What financial situation was shown in that Report?

  • After adjusting for the two misclassifications (see above), last year’s return as a percentage of revenue was decreased from positive 3% to negative 6%.
  • Both short- and long-term financial structure are sound.

What did the auditor say about the last financial statements?

  • The auditor, Lawrence R Green, FCA, of Shedden and Green Partners, issued a ‘clean’ opinion on the financial statements. I suggest you read the ‘Financial Report 2016’ section above before you decide how much comfort to take from this opinion. (And here and here to understand what ‘clean’ means.)

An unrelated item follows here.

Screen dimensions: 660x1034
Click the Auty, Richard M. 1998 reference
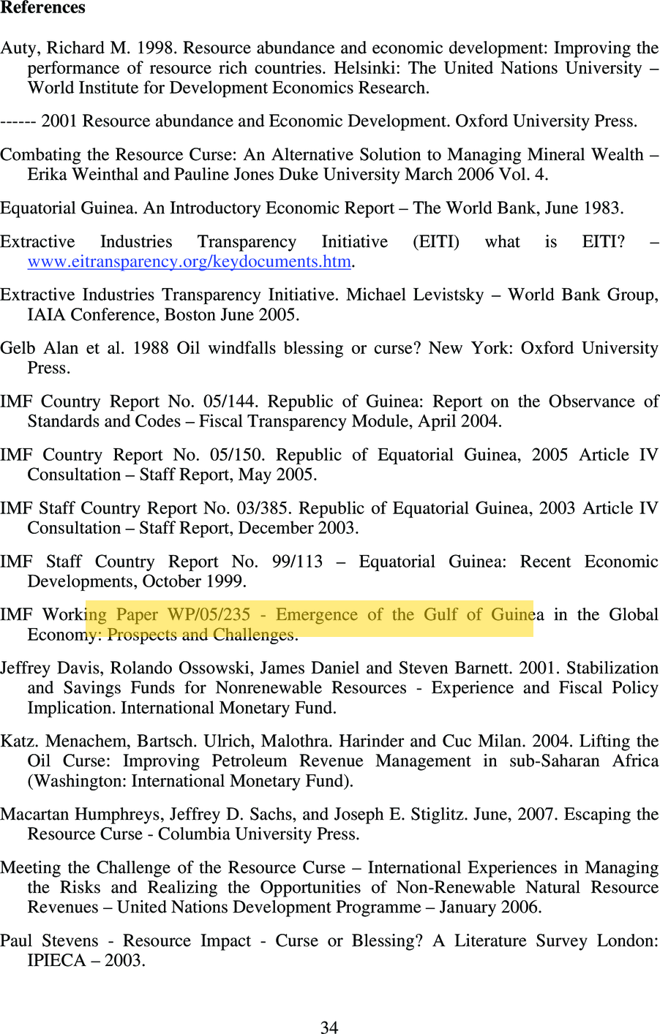329,67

If a charity, is their page on the ACNC Register complete?

  • Yes
    • The information under ‘Other Name(s)’ is incorrect.
    • ‘Responsible Persons’ hasn’t been updated for the May 2017 board changes.

Who are the people controlling the organisation?

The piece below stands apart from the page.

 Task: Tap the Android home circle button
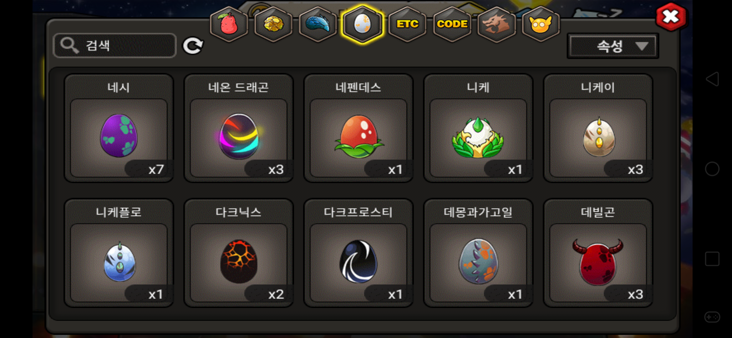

  • The people introduced here.
  • From this, it appears that the ACNC Register (under ‘Responsible Persons’) is three months out-of-date. Delete John Joseph and Alexandra Rodgers, and add Sandy Rogers:
  • The board has doubled in size since 19 September 2016 (the signing of the Directors’ Report).
  • At year-end, there were only 13 members. As directors must be members, there is little effective accountability to the membership.

To whom is WorldShare accountable?

  • Not mentioned on the website, but WorldShare is a member of Missions Interlink.
    • For one opinion of the strength of that accountability, see the section Activities in this review.
  • Also accountable to the ACNC.
  • And, as a company, to ASIC.



  1. “Good living and social concern are important [to the cause of evangelism], but they are not uniquely Christian graces…I’ve met a lot of fine Hindus, Muslims and atheists. Just living the life is not going to bring someone to Christ. There is much more to it than that. We must help people, certainly, but we must also share with them why we are motivated to do so. We must stand against injustice, poverty and need, but we must at the same time point to the One who brings justice and who can meet the deepest need. Until they know our reasons, how can they come to know our Lord?” [Dan Armstrong, the Fifth Gospel: The Gospel According to You, Anzea Books, pp. 13-14.